Metformin is associated with reduced mortality in patients with heart failure (HF) and diabetes, Canadian researchers report in the British Medical Journal.
HF is common in diabetic patients, but few studies have compared the effect of antidiabetic drugs in patients with both conditions, the authors say.
Dr Jeffrey Johnson, from the University of Alberta in Edmonton, and colleagues therefore carried out a meta-analysis of eight studies to evaluate the effects of antidiabetic agents in patients with HF and diabetes.
Four studies evaluated the effect of insulin treatment, three examined metformin, four evaluated thiazolidinediones and two studies compared sulfonylureas with other agents.
Insulin use was associated with increased risk for all-cause mortality in studies that did not adjust for diet and antidiabetic drug treatment (odds ratio [OR]=1.25), and in the studies that accounted for these factors (hazard ratio [HR]=1.66).
In contrast, all-cause mortality was significantly lower in patients treated with metformin, at a HR of 0.86 compared with other antidiabetic drugs and insulin, and at a HR of 0.70 compared with sulfonylureas.
In addition, metformin was not associated with increased hospital admission at one year for any cause (HR=0.94) or for HF (HR=0.92).
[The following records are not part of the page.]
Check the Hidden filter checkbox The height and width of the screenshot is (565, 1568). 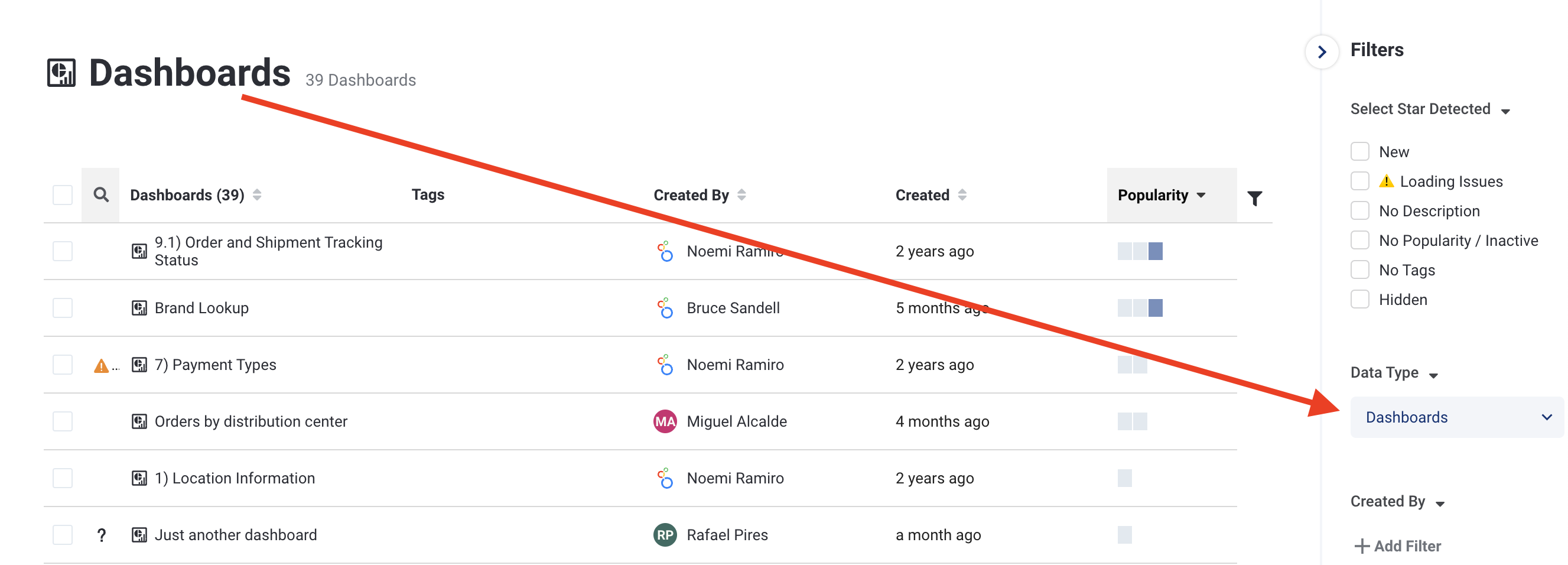click(x=1360, y=300)
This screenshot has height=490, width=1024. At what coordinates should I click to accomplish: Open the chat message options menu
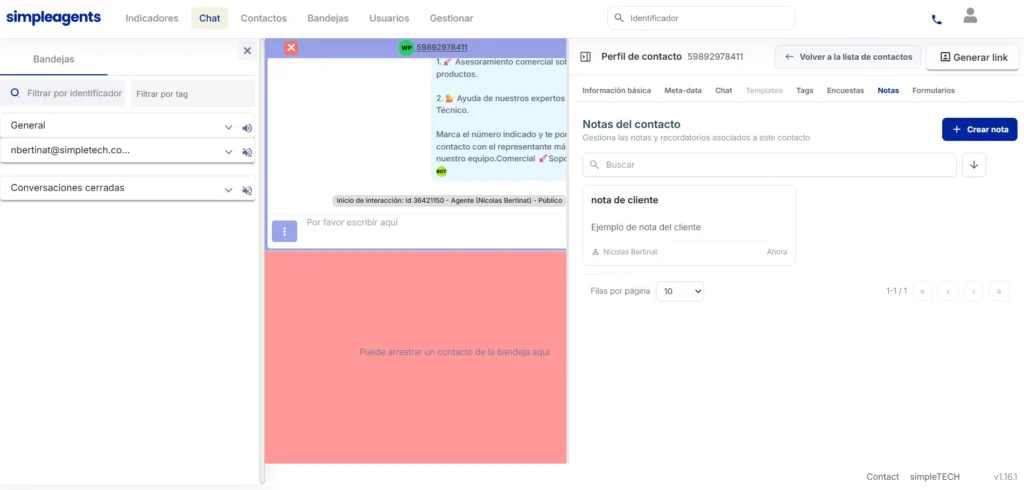[284, 231]
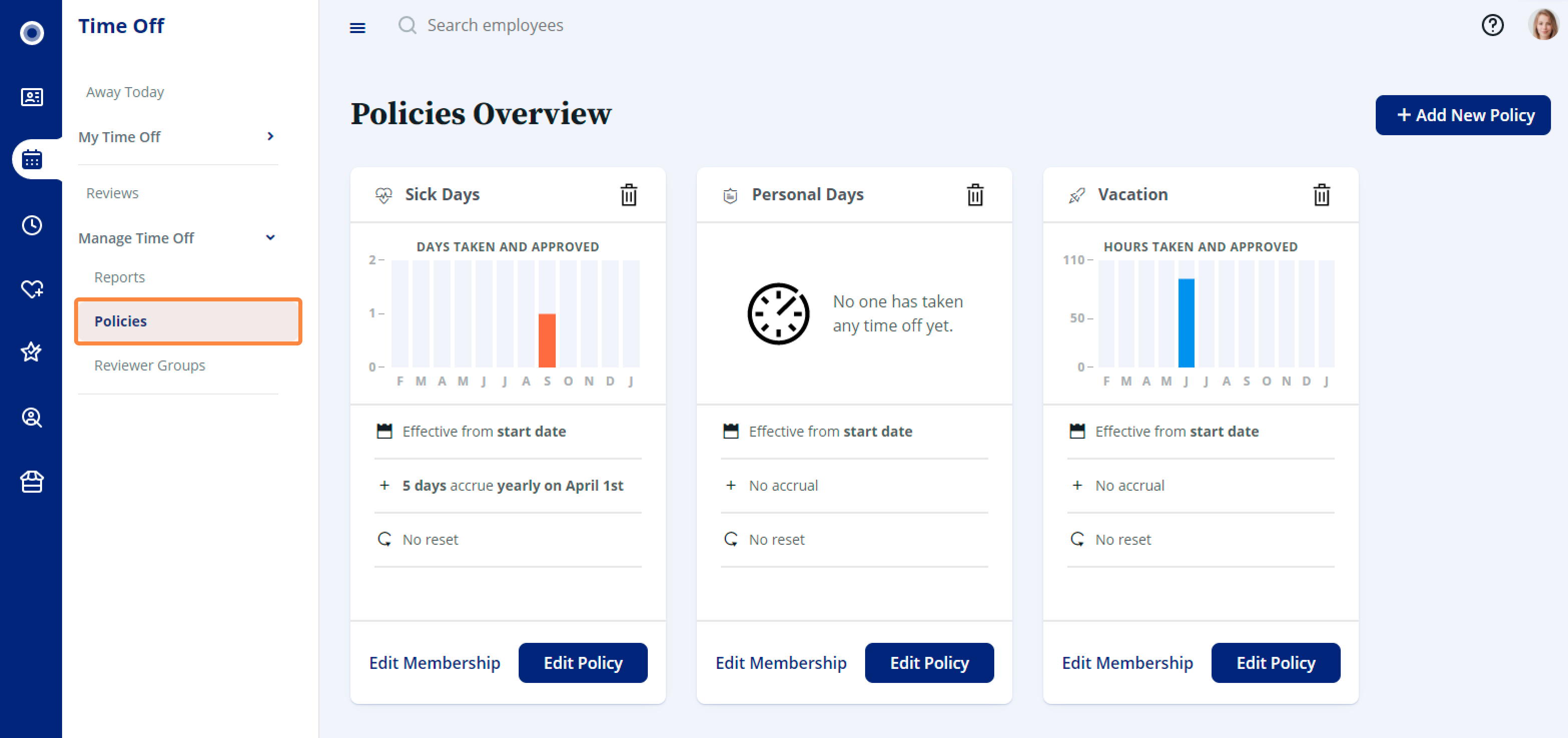Delete the Sick Days policy

coord(628,195)
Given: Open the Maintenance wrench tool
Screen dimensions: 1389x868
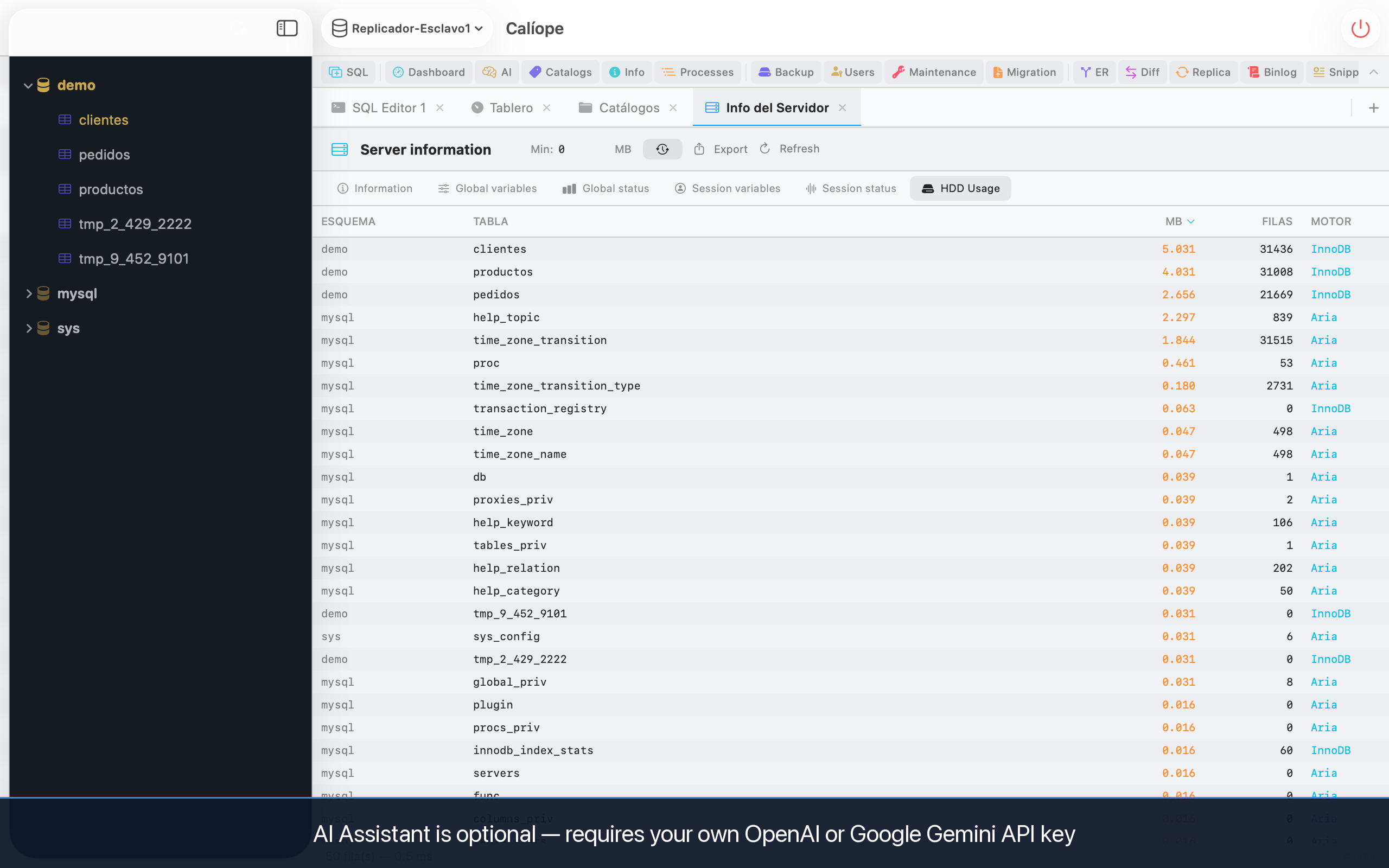Looking at the screenshot, I should point(934,72).
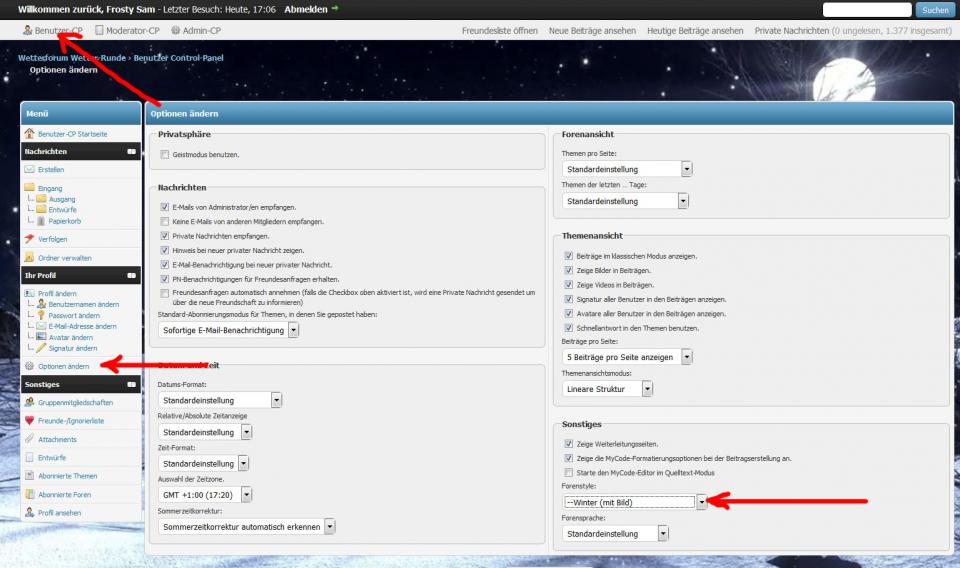Click the house icon beside Benutzer-CP Startseite

click(x=29, y=133)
The pooled effect suggested that treatment with metformin might be linked to a reduced all-cause hospital admission at one year (pooled OR=0.85).
Thiazolidinediones were associated with reduced all-cause mortality (pooled OR=0.83), but they were also linked to an increased risk for hospital admission for HF (pooled OR=0.83).
The researchers note that this conflicting result might be due to differences in comparator treatments.
Dr Johnson and co-workers conclude: “Our analysis revealed that treatment with metformin may be associated with lower mortality rates.”
Nevertheless, they note that the FDA still recommends cautious use of metformin in this population.